O direito a um ambiente saudável e equilibrado, essencial para uma qualidade de vida adequada, foi estabelecido pela Constituição de 1988 como um dos direitos fundamentais mais significativos.

Em seu artigo 225, caput, o constituinte estabeleceu que todos têm o direito a um meio ambiente ecologicamente equilibrado, bem de uso comum e essencial para uma vida saudável, e impôs ao poder público e à sociedade o dever de defendê-lo e preservá-lo para as gerações presentes e futuras.

Trata-se de direito de terceira geração ou de novíssima dimensão, caracterizando-se por ser um direito de solidariedade ou fraternidade, com caráter de irrenunciabilidade, inalienabilidade e imprescritibilidade.

Essa conquista é de extrema importância, e qualquer retrocesso ou flexibilização nos níveis de proteção ecológica já alcançados não são aceitáveis. O princípio da vedação ao retrocesso, também conhecido como entrincheiramento ou efeito cliquet, limita a reversibilidade dos direitos já consolidados.

Isso significa que, no plano normativo, não é permitida a revogação de normas que consagram direitos fundamentais ou sua substituição por outras normas que não sejam equivalentes. No plano concreto, é proibida a implementação de políticas estatais que busquem suprimir ou flexibilizar esses direitos.

Na jurisprudência nacional e internacional há inúmeros precedentes reconhecendo o efeito cliquet de direitos fundamentais. O próprio Supremo Tribunal Federal o adota como baliza axiológica constitucional e veda o chamado retrocesso ambiental, de modo que as leis ambientais não poderão retroceder dos patamares já atingidos. Eventuais alterações legislativas somente serão admitidas se buscarem a ampliação da tutela ambiental, mas jamais para reduzi-la.

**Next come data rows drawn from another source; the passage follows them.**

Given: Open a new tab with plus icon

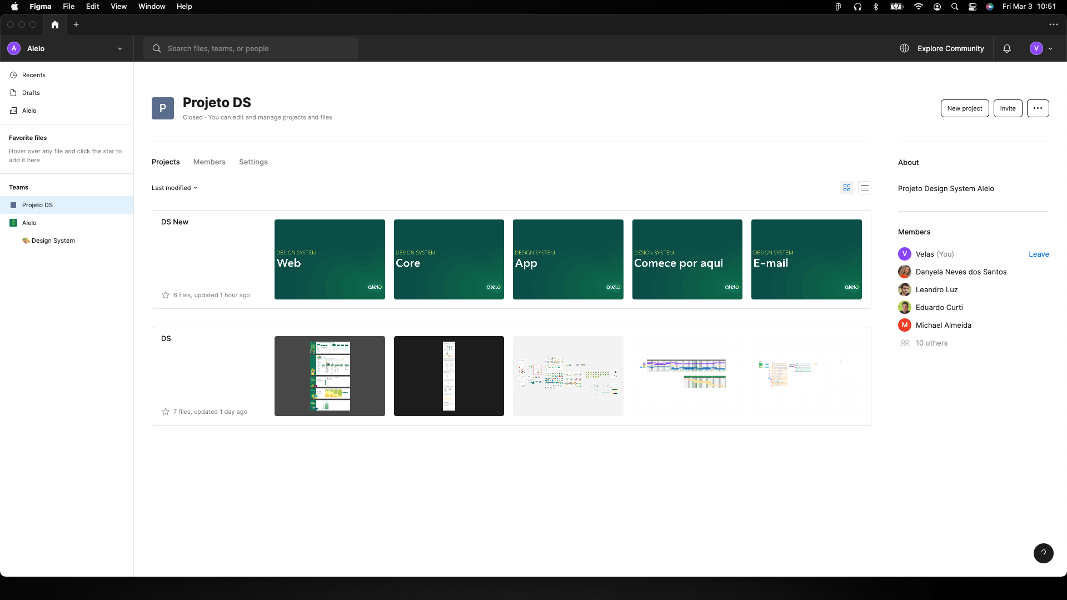Looking at the screenshot, I should [76, 24].
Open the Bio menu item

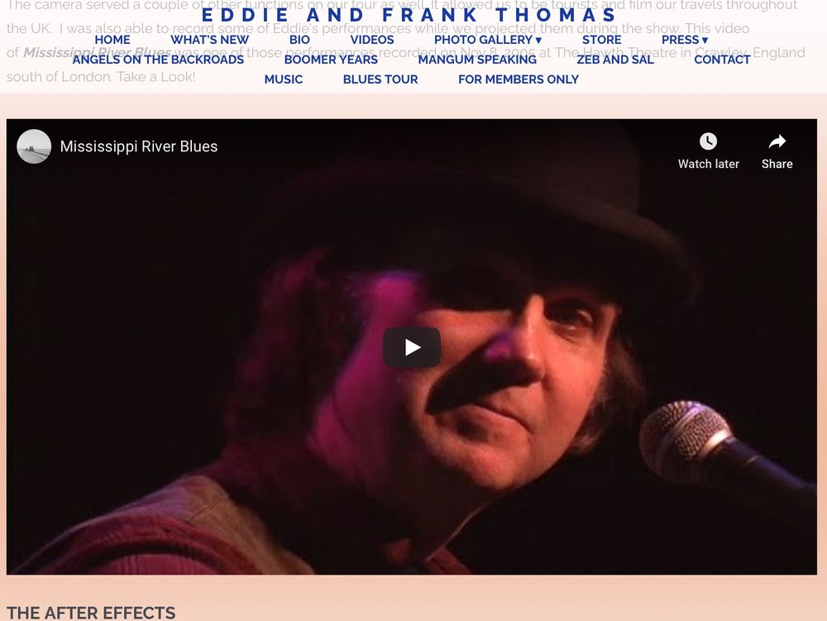click(x=299, y=40)
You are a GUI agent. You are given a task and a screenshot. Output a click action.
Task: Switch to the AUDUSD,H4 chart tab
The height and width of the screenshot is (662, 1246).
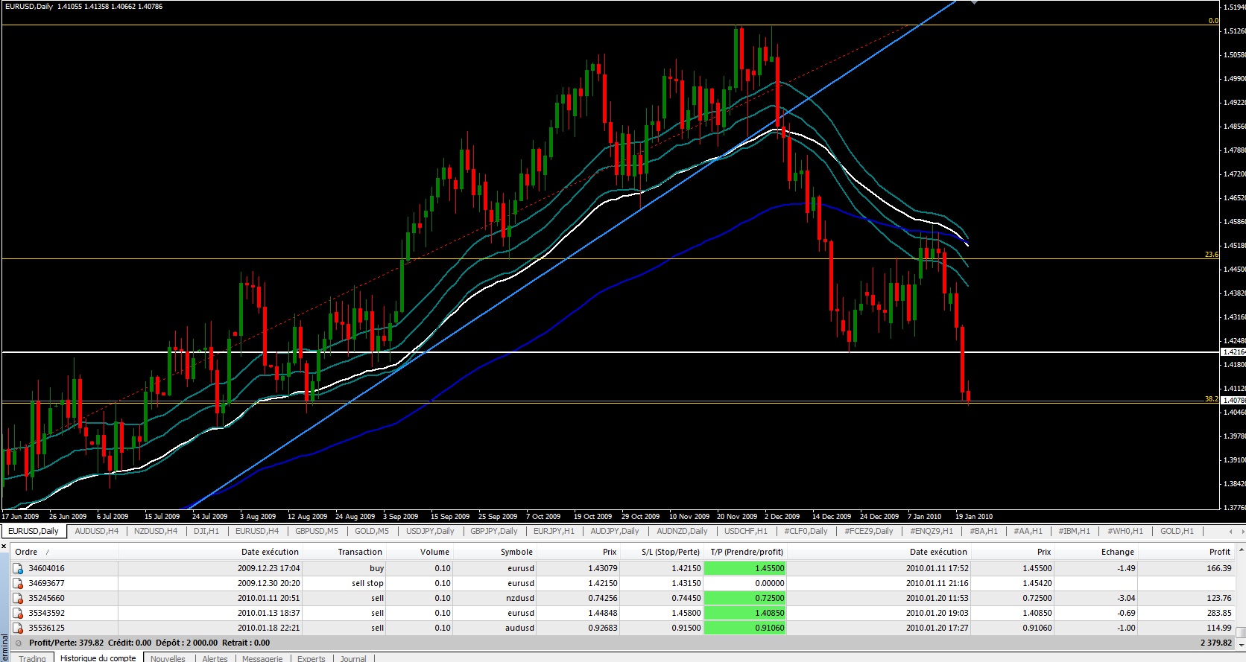pyautogui.click(x=96, y=531)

Com a evolução da humanidade, os valores ecológicos e ambientais assumiram novos contornos e passaram-se a se relacionar, de forma indissociável, com o princípio da dignidade da pessoa humana, um dos fundamentos da República Federativa do Brasil (artigo 1º, III, CF/88). É desse avanço social que se extrai a chamada dimensão ecológica do princípio da dignidade humana, onde se insere a noção de bem-estar ambiental, bem-estar individual e social, indispensável a uma vida digna, saudável e segura [1]. Afinal, somente em um ambiente saudável é que o ser humano reúne condições de desenvolver-se de forma totalmente digna.

O meio ambiente como bem jurídico autônomo e o reflexo no plano normativo

A proteção penal do meio ambiente como bem autônomo, considerado como aquele vital de la comunidad o del individuo que por sua significación social es protegido juridicamente[2], foi determinada pelo próprio constituinte.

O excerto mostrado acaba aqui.